▶ Set of tasks
(A) In the thread on parsing quoted lines with a Python regex, which capture groups does the answer say hold the matches?
(B) Pick up the thread on parsing quoted lines with a Python regex after its final line and carry it forward.

───── Selected excerpt ─────

0

I want to parse three type of line from a file in python:

"Name" "Something to say !"
"Just a descriptive sentence"
name "Something to say !"

I want to get the name and the sentence and if there is no name just the setence. I read each line of the file use re to see if the regex match. It works pretty except for this one:

"Name" "Something to say !"

It just returns the whole thing instead of two parts.

Here is my regex :

r"(\"[a-zA-z?]*\"|[a-zA-z]*)\s\"(.+)\""
louisld
  • 323
  • 2
  • 15

2 Answers2

1

You might use a capture group for " with a backreference to either match or not match the accompanying double quote.

Then you can make the whole first part including the whitespace char optional, and match the second part between double quotes.

Note that [a-zA-z] matches more than [a-zA-Z] and the ? inside the character class matches the question mark literally.

The matches are in group 1 and group 3.

(?:(("?)[a-zA-Z]+\2)\s)?("[^"]+")
  • (?: Non capture group
    • ( Capture group 1
      • ("?) Capture an optional " in group 2
      • [a-zA-Z]+ Match a+ times a char a-zA-Z a
      • \2 A backreference to group 2 to match exactly what is matched in that group
    • )\s Close group 1 and match a whitespace char
  • )? Close the non capture group and make it optional
  • ("[^"]+") Capture group 3, match from " till "

See a regex demo | Python demo

Example using re.finditer looping the matches:

import re

regex = r"(?:((\"?)[a-zA-Z]+\2)\s)?(\"[^\"]+\")"

───── Dataset extract ─────

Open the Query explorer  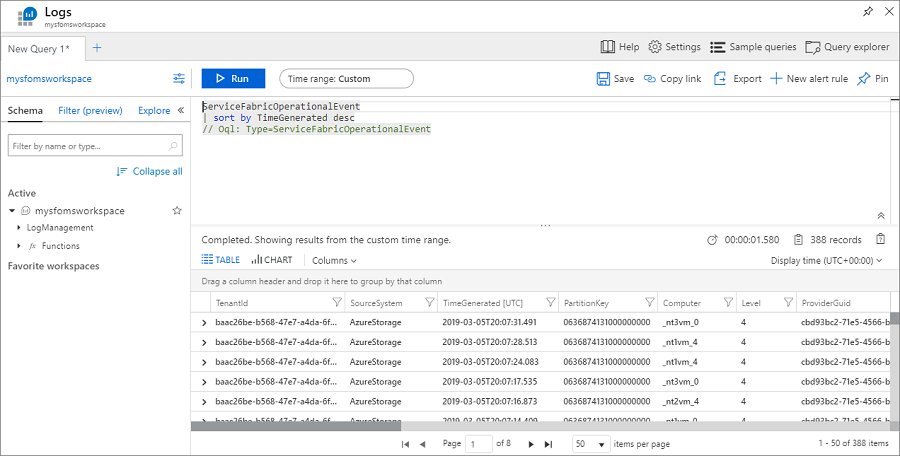tap(847, 47)
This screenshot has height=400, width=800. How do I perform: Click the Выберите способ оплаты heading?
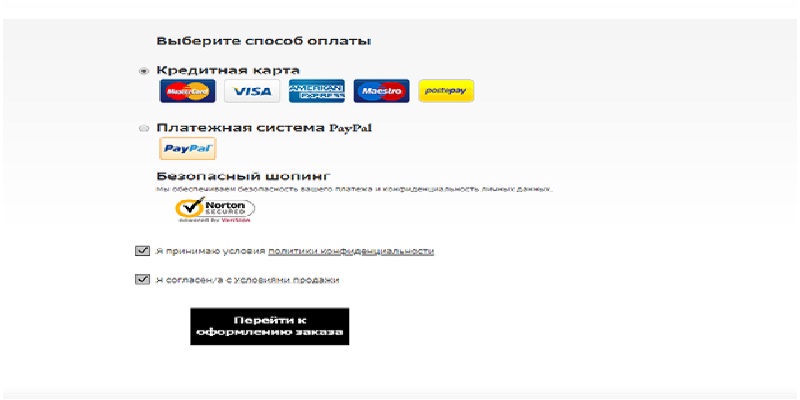pyautogui.click(x=263, y=41)
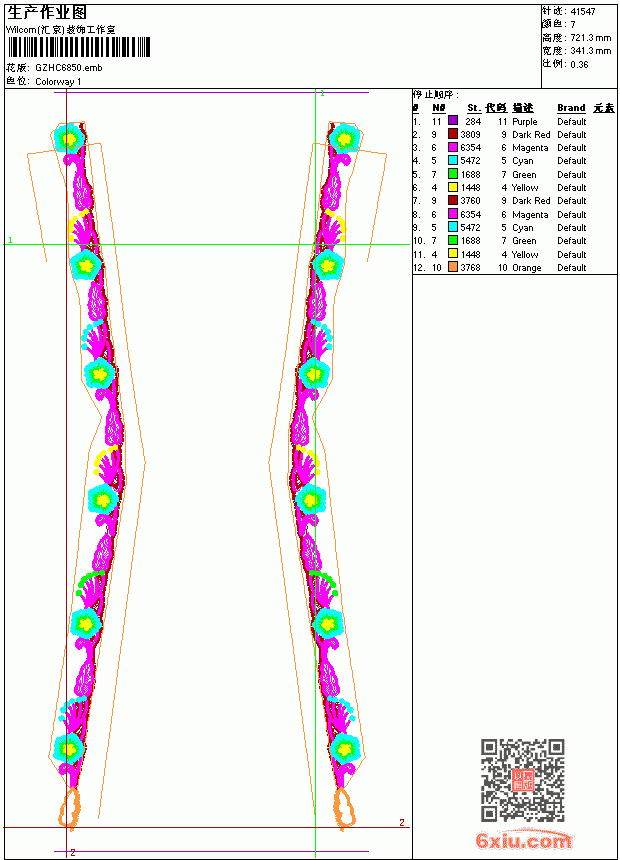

─────

▶ Solved problems
(A) Group 1 and group 3.

(B)
s = ("\"Name\" \"Something to say !\"\n"
            "\"Just a descriptive sentence\"\n"
            "name \"Something to say !\"\n"
            "\"Name\" \"Something to say !\"")

matches = re.finditer(regex, s)
for matchNum, match in enumerate(matches, start=1):
        print(f"Name: {match.group(1)} Sentence: {match.group(3)}")

Output

Name: "Name" Sentence: "Something to say !"
Name: None Sentence: "Just a descriptive sentence"
Name: name Sentence: "Something to say !"
Name: "Name" Sentence: "Something to say !"
The fourth bird
  • 154,723
  • 16
  • 55
  • 70
1

Solution

Your best option in my view is to use named capture groups. Here's how:

import re

lines = [
    '"Name" "Something to say !"',
    '"Just a descriptive sentence"',
    'name "Something to say !"'
    ]

p = re.compile(r"(\"?(?P<part1>.+?)\"? )?(\"(?P<part2>.+)\")")

for line in lines:
    m = p.search(line)
    print(m["part1"])
    print(m["part2"])

The output will be

Name
Something to say !
None
Just a descriptive sentence
name
Something to say !

Explanation

The regex (\"?(?P<part1>.+?)\"? )?(\"(?P<part2>.+)\") consists of two main parts. I'll go through the first one, (\"?(?P<part1>.+?)\"? )?. The second one is very similar.

  • An outer group (...)? with the "zero or more" quantifier ?. So in your second case, only the 'part2' capturing group will be active.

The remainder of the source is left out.